Good Morning Australia!! - The parents of Charlie Gard make their final decision - A truckie faces capital punishment for his illegal and unethical delivery - Poland drops its judicial power-grab - The death of a butt booster - And more in your CareerSpot Global News Briefs:

And just like that, the international controversy over the fate of a terminally-ill British baby is over.  The parents of little Charlie Gard have dropped their legal efforts to take him to America for untested experimental therapy for a rare inherited mitochondrial disease called MDDS, for which there is no known cure.  British health officials blocked them from taking the baby to Boston for treatment; but in a London court, the Gard family attorney said, "US neurologist Dr. Michio Hirano had said he was no longer willing to offer the baby experimental therapy after he saw the results of a new MRI scan last week."  The case raised questions over whether parents or doctors get the final word over treatment of critically or terminally ill children.  The parents were also backed by US evangelicals and anti-Abortion rights activists, Pope Francis - and Donald Trump, who nebulously offered to "help" the parents.

Trump has made no such offer to the families of the undocumented immigrants found roasting inside the back of a big-rig trailer in San Antonio, Texas, abandoned in the sweltering sun through the depraved indifference of human traffickers.  The death toll is now ten including two children, and the 28 or so survivors are hospitalized, some with brain damage after being asphyxiated in the heat.  The truck's driver - 60-year-old James Matthew Bradley Jr. of Tampa, Florida - told a court he had no idea what kind of cargo he had been carrying.  Bradley faces the death penalty or life in prison.

Trump's son in law and White House aide Jared Kushner said he had "nothing to hide" as he testified behind closed doors for a Senate Intelligence Committee hearing probing Russian influence over the 2016 presidential election.  Kushner - who was not required to take an oath to tell the truth - admitted to four meetings with the Russians, including; two encounters with the Russian ambassador in Washington, a meeting with the head of a Russian state-owned bank, and the June 2016 meeting with a Russian lawyer and others that was set up by Kushner's brother-in-law, Donald Trump Jr.  But he claimed "all of my actions were proper" in the course of the campaign.

People power has won in Poland - President Andrzej Duda says he will veto a controversial law to replace Supreme Court judges with government nominees.  The ultra-conservative and nationalist ruling PiS party set off alarms in Warsaw and Europe by passing the bill enabling undemocratic the power grab, and prompted thousands to protest every day and night since the upper house approved it.  European Council President Donald Tusk, a former Polish prime minister, warned against it; so did Solidarity Union founder Lech Walesa whose protests in the 1980s ended the Soviet system; and 1980s anti-Soviet dissident Zofia Romaszewska, who noted that the authoritarian bill is no different than the old Cold War system.

Swiss police are looking for the chainsaw attacker who injured five people at an insurance office in the town of Schaffhausen on the northern border.  Area residents say 51-year-old Franz Wrousis has been living rough in the woods outside town for at least a few weeks.  His motives aren't clear.

The United Nations is warning that Israel and the Palestinian Authority have until Friday to ease current tensions and violence over security at the Holy Site known as the Temple Mount to Jews, and as Haram al-Sharif to Muslims.  "They have the potential to have catastrophic costs well beyond the walls of the old city, well beyond Israel and Palestine, well beyond the Middle East itself," said Nikolay Mladenov, UN Envoy for the Middle East.  The current trouble started with the killings of two Israel cops at the site earlier this month, which led to Israel installing metal detectors, which led to protests and more violence.
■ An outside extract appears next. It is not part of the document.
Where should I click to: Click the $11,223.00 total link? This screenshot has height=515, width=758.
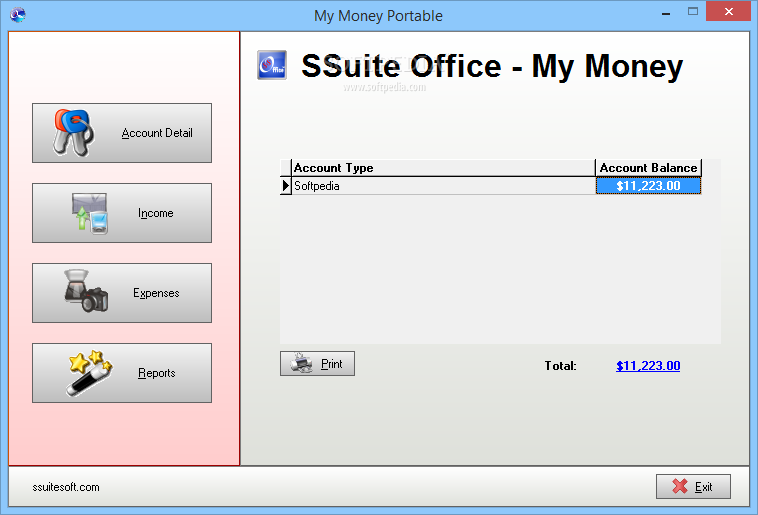[x=648, y=366]
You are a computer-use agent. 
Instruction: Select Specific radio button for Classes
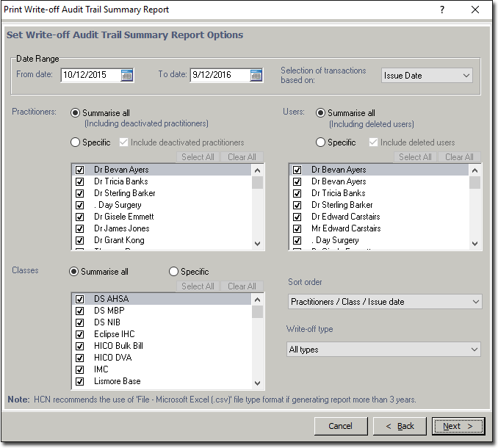click(175, 272)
The Pakistani Taliban claimed responsibility for a suicide bombing at a vegetable market in Lahore, killing at least 25 people.  Over the border in Kabul, Afghanistan, the other Taliban group set off a car bomb killing 30 people and injuring 42 more.

Brazil police say a woman who performed illegal buttocks enhancements with completely unsafe industrial silicon injections has herself been murdered.  49-year old Marcilene Soares Gama was charged with pretending to be a doctor in Sao Paulo and Rio de Janeiro.  "She never said she was a surgeon.  People knew the risks but they went ahead anyway," said her brother-in-law, Daniel Mofacto to O Dia newspaper.  "But I do believe that she was murdered by a vengeful client."